I would not spend the entire amount of money on just the telescope.  I think that the mount is 60% of the package.  The best optics are useless if you can't get the scope on target!  You also have eyepieces to content with.

 

Now I am going to give you advice that beginners just don't get.  Go for a two scope "package" rather than one scope to do it all.

 

Scope #1:  A 102 MM F7 APO Refractor on a Quality ALT/ATZ Mount.  Here is a nice one:  https://www.astronom...-7-doublet.html

(The same as my 102 mm Stellarvue Access).   

 

Read this thread and look for a mount:  https://www.cloudyni...-alt-az-mounts/

 

You will also need a finder for said scope:  https://www.astronom...age-finder.html

 

And a diagonal....https://agenaastro.c...2EaAviAEALw_wcB

 

(You may spend as much on the mount as you will the scope)  So  $2,500 for the refractor "package".

 

Now take the rest of your budget and buy some sort of reflector telescope - say a 10" dob.  Here is a popular model:  https://www.highpoin...OwaAuMMEALw_wcB $800 approx. cost.

 

Total to date: $3,300.   

 

Now buy a widefield eyepiece that can be used for both:  This one is highly rated (warning never have used it before) but people "rave about it" ...https://www.eyepiece..._p/17102030.htm

 

This adds another $249 to the cost.  

 

Now your at $3,600.  

 

Most important....Add this book  "Turn left at Orion"
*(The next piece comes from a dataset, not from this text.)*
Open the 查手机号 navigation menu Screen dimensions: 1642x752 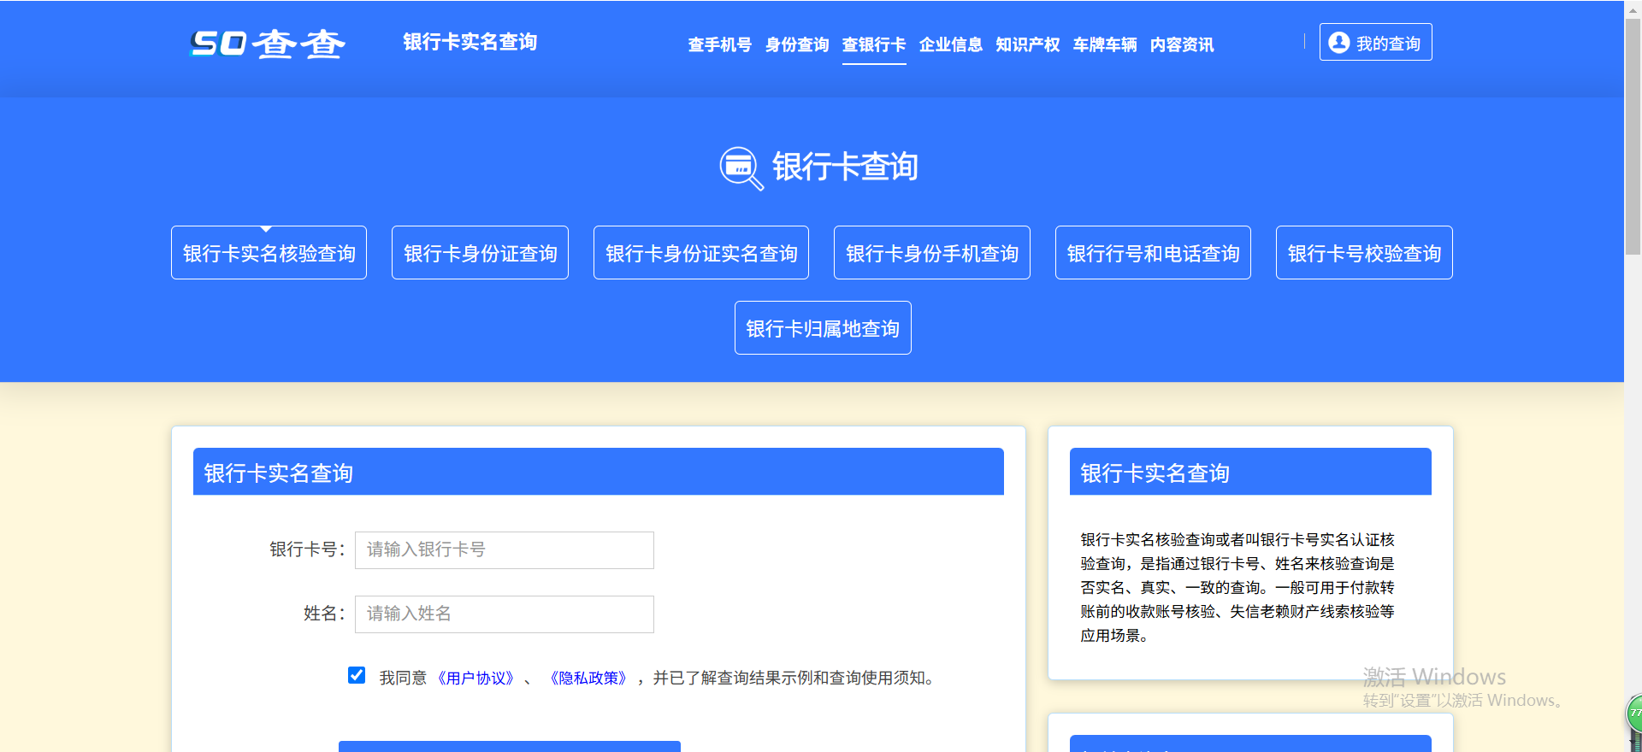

https://www.amazon.c..._mcd_asin_2_img

 

Now the cost is $3632...

 

Spend the rest of your 4K on Eyepieces such as the astrotech paradigm.  Do not buy the entire "Set"

Go onto the eyepiece forum and ask advice....

 

IMPORTANT CONCEPT:  To save money (very good plan in this economy) buy one scope or the other and wait until you get more experience.  Both scopes compliment each other and make an excellent "grab and go" if you purchase a larger scope.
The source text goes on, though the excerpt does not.